• [What the task asks]:
The data below should be copied out exactly, with its pictures omitted.

*** Block opens ***

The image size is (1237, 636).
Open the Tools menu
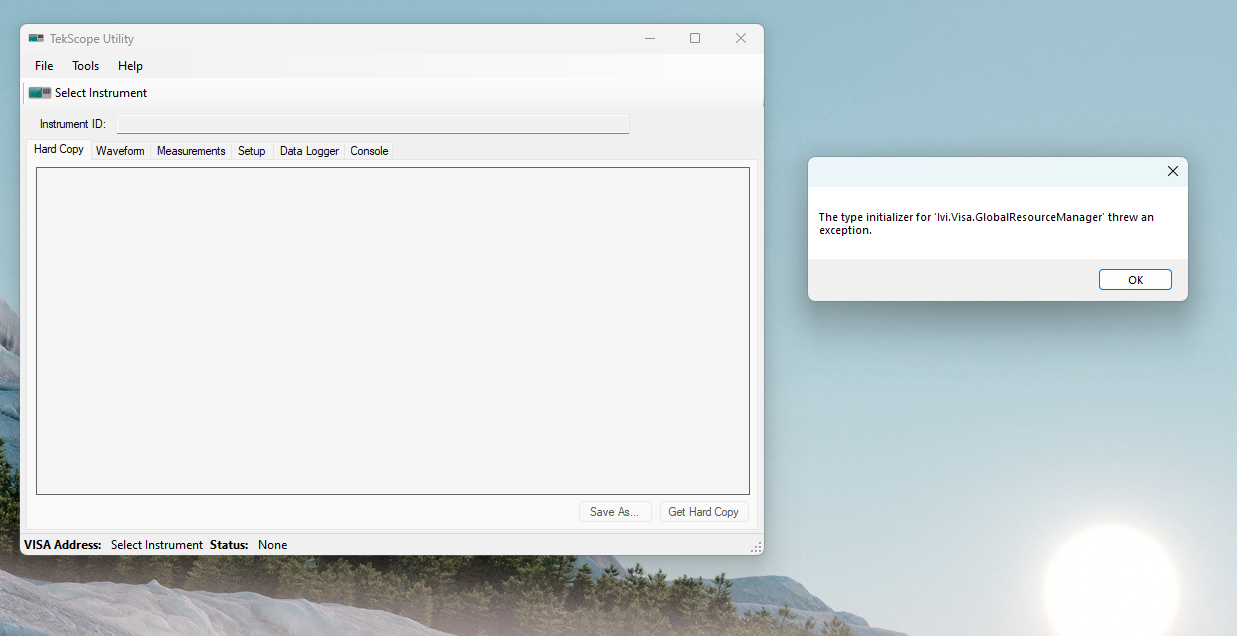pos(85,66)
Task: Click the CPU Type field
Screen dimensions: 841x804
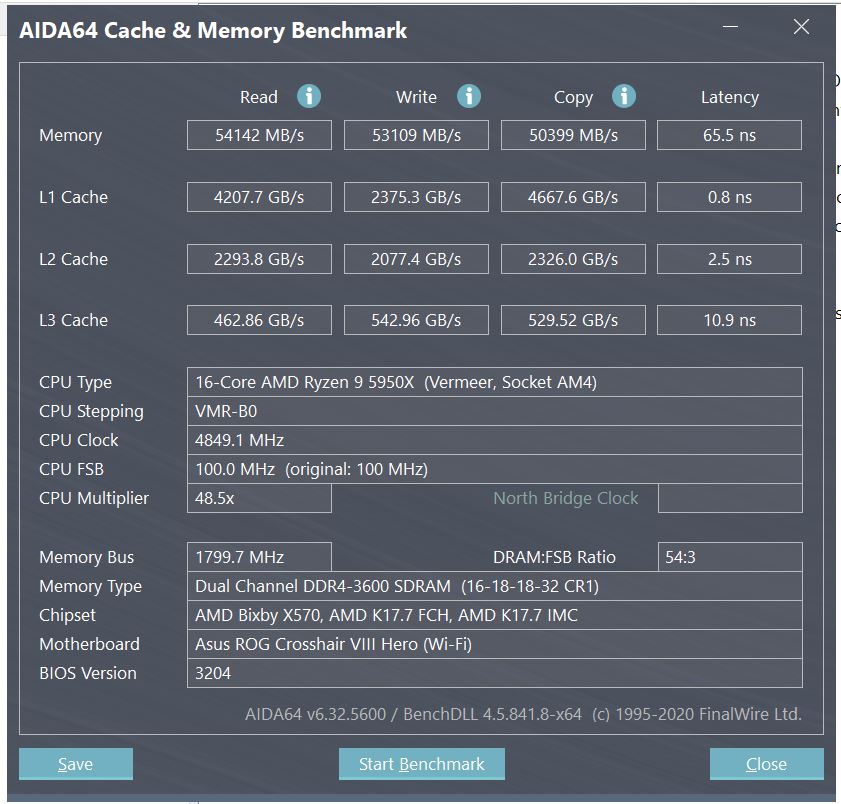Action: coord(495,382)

*** Block closes ***

• [Solution to the exercise]:
The image size is (1237, 636).
Open the Tools menu
pos(85,66)
Task: Click the CPU Type field
Screen dimensions: 841x804
Action: coord(495,382)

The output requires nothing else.